▸ SET TASK:
Copy the rows from the line containing "The image size is (1718, 882)." to the line containing "Action: click(x=1619, y=805)", both included, without the pictures.

▸ LISTED ENTRIES:
━━━━━━

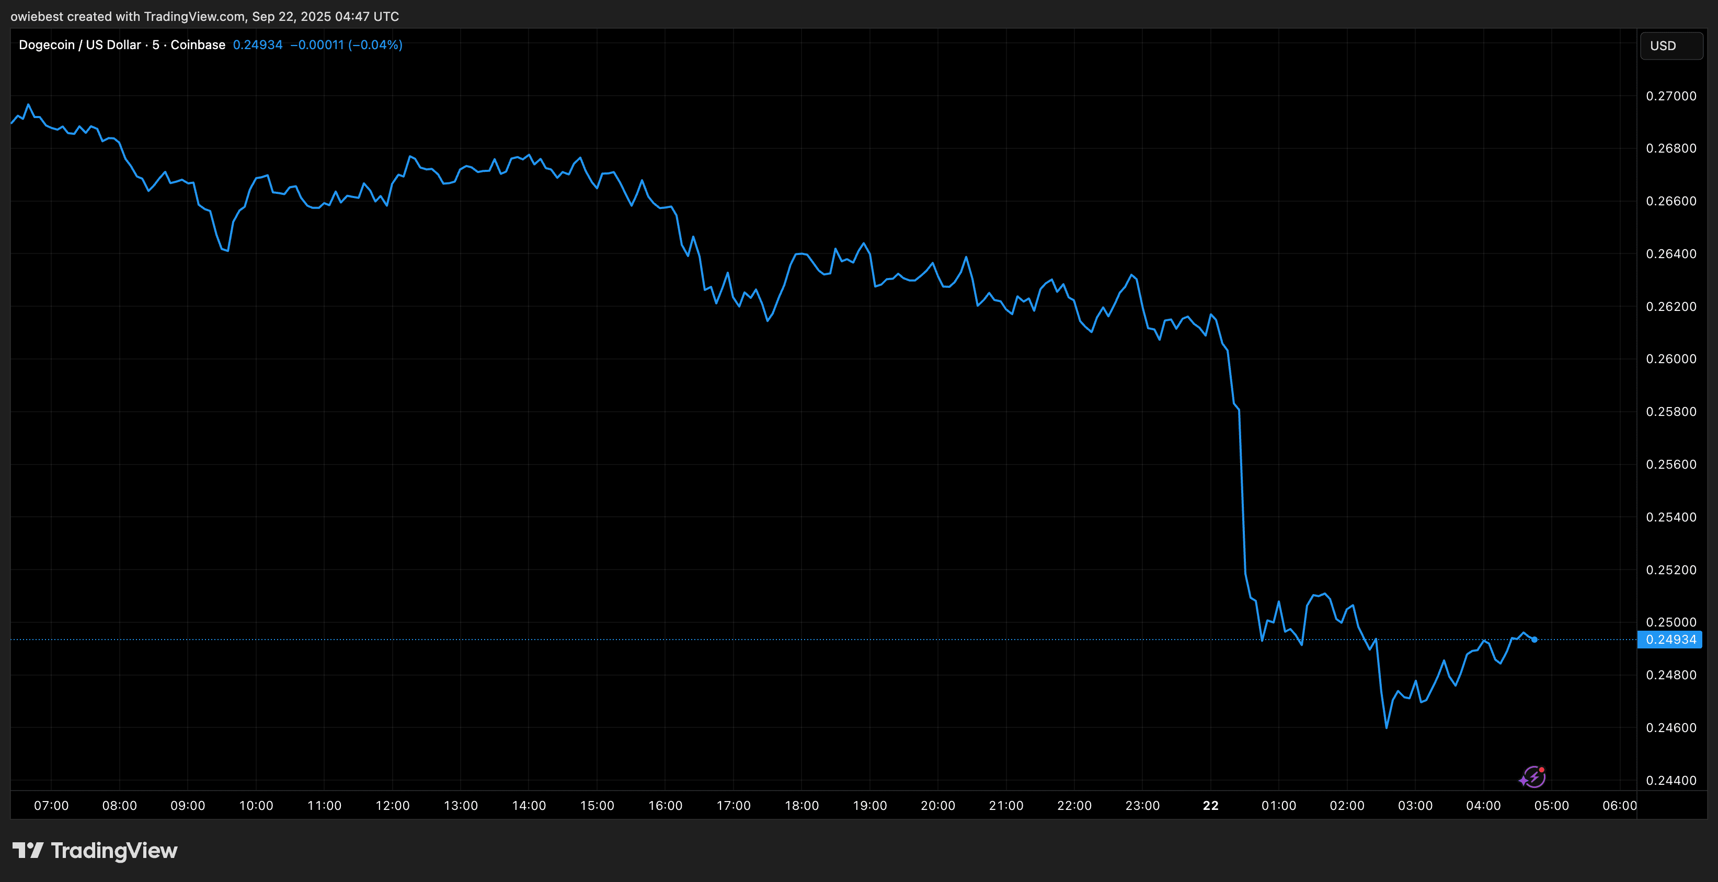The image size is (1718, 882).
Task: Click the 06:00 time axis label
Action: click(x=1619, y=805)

━━━━━━

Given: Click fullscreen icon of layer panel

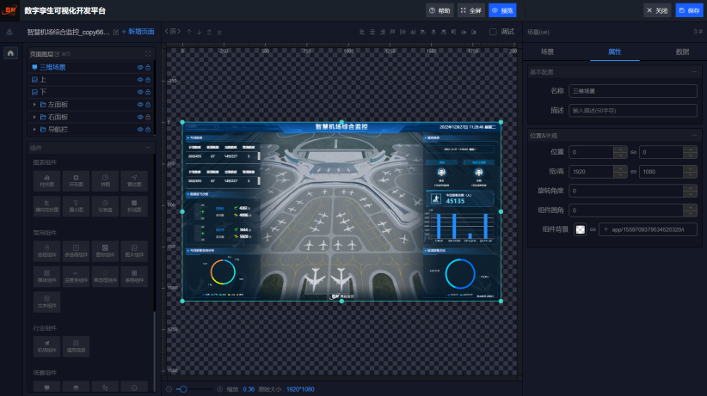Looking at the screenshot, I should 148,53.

━━━━━━

▸ REPLY TO THE TASK:
The image size is (1718, 882).
Task: Click the 06:00 time axis label
Action: click(x=1619, y=805)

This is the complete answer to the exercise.